Care.
I do not believe we have ever heard more about care at a presidential nominating convention than in this year’s Democrat convention. “Patriotism,” “justice,” “bravery,” “strength”? For sure. But “care”? Scarcely a word. Yet we now hear that the role of the president is to “care about and for the people” he governs.
Socrates spoke of the task of a ruler to care for his subjects as the shepherd who cares for his flock. But in contemporary America, such words would seem more religious than civic. In our democracy, care is for the home and hospital, the nursing home and the nursery — not the political arena.
In politics, we call on workers and warriors, not caregivers. I’ve spent a lifetime studying the philosophical grounding of the notion of care, of why care falls to women, and why we so rarely hear it spoken of publicly. I’ve never seen the subject of my work laid out so clear for so many.
What has changed?
The answer, of course, is that the pandemic has shone a stark, public light on the essential need for care in the life of a nation. Now more than 200,000 Americans are projected to die by the end of September, not as war casualties, but as casualties of the failure of care in all its permutations: caring for, caring about, giving care, receiving care, taking care, taking care of and health care.
Caregivers, whether they be health professionals or direct-care workers, are now heroes. Caregivers are the new warriors.
Take care! That’s how we say good-bye these days. But without good information and unless others take care, we can’t even take care of ourselves. Now people in the millions are sickened.
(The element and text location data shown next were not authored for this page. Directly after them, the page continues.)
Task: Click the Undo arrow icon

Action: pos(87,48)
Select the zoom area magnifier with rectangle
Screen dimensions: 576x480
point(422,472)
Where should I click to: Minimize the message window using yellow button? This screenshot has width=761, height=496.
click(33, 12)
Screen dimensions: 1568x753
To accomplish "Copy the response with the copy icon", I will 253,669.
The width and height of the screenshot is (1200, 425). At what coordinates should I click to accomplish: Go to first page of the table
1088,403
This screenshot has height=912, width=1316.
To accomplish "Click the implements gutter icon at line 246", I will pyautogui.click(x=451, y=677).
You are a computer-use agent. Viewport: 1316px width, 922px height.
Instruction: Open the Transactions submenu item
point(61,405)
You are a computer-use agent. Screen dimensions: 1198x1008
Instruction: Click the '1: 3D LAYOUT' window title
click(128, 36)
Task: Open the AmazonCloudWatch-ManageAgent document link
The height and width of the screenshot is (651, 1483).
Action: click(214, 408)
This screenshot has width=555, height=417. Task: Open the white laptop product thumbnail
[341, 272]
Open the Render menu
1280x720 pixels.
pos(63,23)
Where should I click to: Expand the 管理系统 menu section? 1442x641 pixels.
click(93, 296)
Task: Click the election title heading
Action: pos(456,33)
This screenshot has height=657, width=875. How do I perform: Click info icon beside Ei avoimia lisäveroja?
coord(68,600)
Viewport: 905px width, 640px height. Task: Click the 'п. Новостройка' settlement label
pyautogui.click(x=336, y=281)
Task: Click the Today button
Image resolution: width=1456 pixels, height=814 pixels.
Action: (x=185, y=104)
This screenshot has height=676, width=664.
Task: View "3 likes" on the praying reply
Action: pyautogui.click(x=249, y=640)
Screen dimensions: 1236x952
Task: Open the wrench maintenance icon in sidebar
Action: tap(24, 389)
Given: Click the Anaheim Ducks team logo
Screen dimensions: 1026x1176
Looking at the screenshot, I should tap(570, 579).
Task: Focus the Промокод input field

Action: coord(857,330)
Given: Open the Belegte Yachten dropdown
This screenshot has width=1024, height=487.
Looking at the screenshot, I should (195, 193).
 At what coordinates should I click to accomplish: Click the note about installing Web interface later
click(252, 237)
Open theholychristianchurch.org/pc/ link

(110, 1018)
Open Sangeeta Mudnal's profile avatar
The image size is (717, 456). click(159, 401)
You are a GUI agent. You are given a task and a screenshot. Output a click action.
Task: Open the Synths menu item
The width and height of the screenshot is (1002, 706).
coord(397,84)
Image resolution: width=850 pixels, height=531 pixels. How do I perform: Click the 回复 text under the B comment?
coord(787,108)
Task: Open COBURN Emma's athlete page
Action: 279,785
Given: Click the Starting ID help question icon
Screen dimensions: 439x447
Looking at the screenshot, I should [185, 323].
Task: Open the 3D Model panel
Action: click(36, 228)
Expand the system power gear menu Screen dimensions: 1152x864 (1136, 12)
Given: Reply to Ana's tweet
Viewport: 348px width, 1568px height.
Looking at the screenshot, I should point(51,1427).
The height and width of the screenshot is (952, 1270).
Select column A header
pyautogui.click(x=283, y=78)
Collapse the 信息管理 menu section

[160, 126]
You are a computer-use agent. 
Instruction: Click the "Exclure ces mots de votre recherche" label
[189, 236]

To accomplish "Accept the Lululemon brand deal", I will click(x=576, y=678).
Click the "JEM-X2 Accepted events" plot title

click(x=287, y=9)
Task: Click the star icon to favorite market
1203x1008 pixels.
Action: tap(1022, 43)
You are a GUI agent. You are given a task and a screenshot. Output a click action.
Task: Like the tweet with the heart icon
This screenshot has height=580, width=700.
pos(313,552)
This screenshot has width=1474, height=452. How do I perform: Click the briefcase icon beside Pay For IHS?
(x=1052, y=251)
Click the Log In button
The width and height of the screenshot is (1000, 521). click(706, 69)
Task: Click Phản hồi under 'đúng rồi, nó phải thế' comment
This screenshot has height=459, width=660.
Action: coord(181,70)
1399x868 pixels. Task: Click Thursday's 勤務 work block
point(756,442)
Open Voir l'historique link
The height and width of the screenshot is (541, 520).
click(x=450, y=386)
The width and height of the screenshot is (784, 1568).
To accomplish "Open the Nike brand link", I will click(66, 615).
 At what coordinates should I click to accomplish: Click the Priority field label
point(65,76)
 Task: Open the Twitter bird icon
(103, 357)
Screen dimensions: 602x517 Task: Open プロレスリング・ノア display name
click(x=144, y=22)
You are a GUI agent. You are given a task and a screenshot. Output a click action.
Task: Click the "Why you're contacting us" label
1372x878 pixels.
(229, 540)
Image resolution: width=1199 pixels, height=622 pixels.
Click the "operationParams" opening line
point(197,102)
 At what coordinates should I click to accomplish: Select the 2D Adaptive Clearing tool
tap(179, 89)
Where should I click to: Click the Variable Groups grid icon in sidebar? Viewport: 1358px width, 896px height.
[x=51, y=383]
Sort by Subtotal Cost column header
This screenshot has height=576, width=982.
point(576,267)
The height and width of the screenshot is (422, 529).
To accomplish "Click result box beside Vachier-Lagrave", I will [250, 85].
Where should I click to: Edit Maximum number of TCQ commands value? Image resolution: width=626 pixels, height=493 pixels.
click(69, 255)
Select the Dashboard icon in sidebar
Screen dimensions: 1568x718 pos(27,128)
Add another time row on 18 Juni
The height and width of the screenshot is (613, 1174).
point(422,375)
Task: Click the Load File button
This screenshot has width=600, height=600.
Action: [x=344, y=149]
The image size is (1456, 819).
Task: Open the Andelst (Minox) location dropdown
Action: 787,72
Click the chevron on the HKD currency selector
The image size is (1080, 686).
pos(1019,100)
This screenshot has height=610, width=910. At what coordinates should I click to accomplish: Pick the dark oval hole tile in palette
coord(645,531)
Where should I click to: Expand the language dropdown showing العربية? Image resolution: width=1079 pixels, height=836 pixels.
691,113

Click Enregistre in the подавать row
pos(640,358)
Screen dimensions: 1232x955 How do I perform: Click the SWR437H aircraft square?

When the sick suffer and die alone, when we have to stay away from people we love not because we don’t care but because we do, conceiving of our society as a mere collection of independent individuals sounds so hollow.
Human infants have a very long period when they need to be cared for — when they are totally dependent. We experience periods of outright dependency throughout our lives: when we are very ill, when we reach our last years, when we are injured through accidents or experience a disability that requires steady and constant assistance. For a few, such as my daughter, Sesha, who has PURA Syndrome — a lifelong condition that includes intellectual disability, epilepsy, and physical disabilities — that dependence is life-long. Without exceptional care, she could not have the rich and wonderful life she has.
For the rest of us, the move away from dependence is not truly independence either. Instead, we become inter-dependent. We are dependent on the farmers, the truckers, the grocers, and so on for the food on our plate — and they likewise are dependent on us. Yet the webs of dependence and interdependence that keep us alive fade into the background of our consciousness, permitting us the illusion of independence. They are as imperceptible as the musical scores that sustain the narrative of a film.
But these webs are built and maintained by invisible workers. Like the infrastructure of the bridges, transit systems, and highways, the infrastructure of care makes our lives go well or badly depending on its strength, not ours own alone.
The pandemic has taught us how tenuous those systems of care are that sustain us all, no matter how lucky we otherwise may be. When our own lives are not in crisis, we fail to see how our neglect, self-absorption, distain for others weakens the structure as a whole.
Traditionally, women have done the majority of the caring, spinning threads of connection from their own selves, uncompensated by the marketplace. As women engage as well in the labor market, they are still largely responsible for the care of their families. But none of us can raise a child on our own. And mothers have never been the sole carers: fathers, grandparents, and social institutions that educate, entertain, and foster the growth and development for children have been indispensable partners in care.
To care for dependents, the carer must be cared for, both for the sake of her charge and for her own sake. Without such basic infrastructure, we have anxiety, confusion, and chaos.
Contagion knows no independent individuals. Its boundaries are not the boundaries of our skin. It relies on the inevitable sociality of human beings. But our vulnerability is also our defense: bonds of care minimize, and can even defeat, the power and reach of COVID-19.
Care must move out of the private domain, out of the recesses of hospital rooms and nurseries, nursing homes, and day-care centers. We seem to recognize now that a leader of a nation is entrusted with its care.
Care is no longer personal. It never was. Care is political.
Eva Kittay is a philosopher and author of Love’s Labor: Essays on Women, Equality, and Dependency (Routledge) and Learning from My Daughter.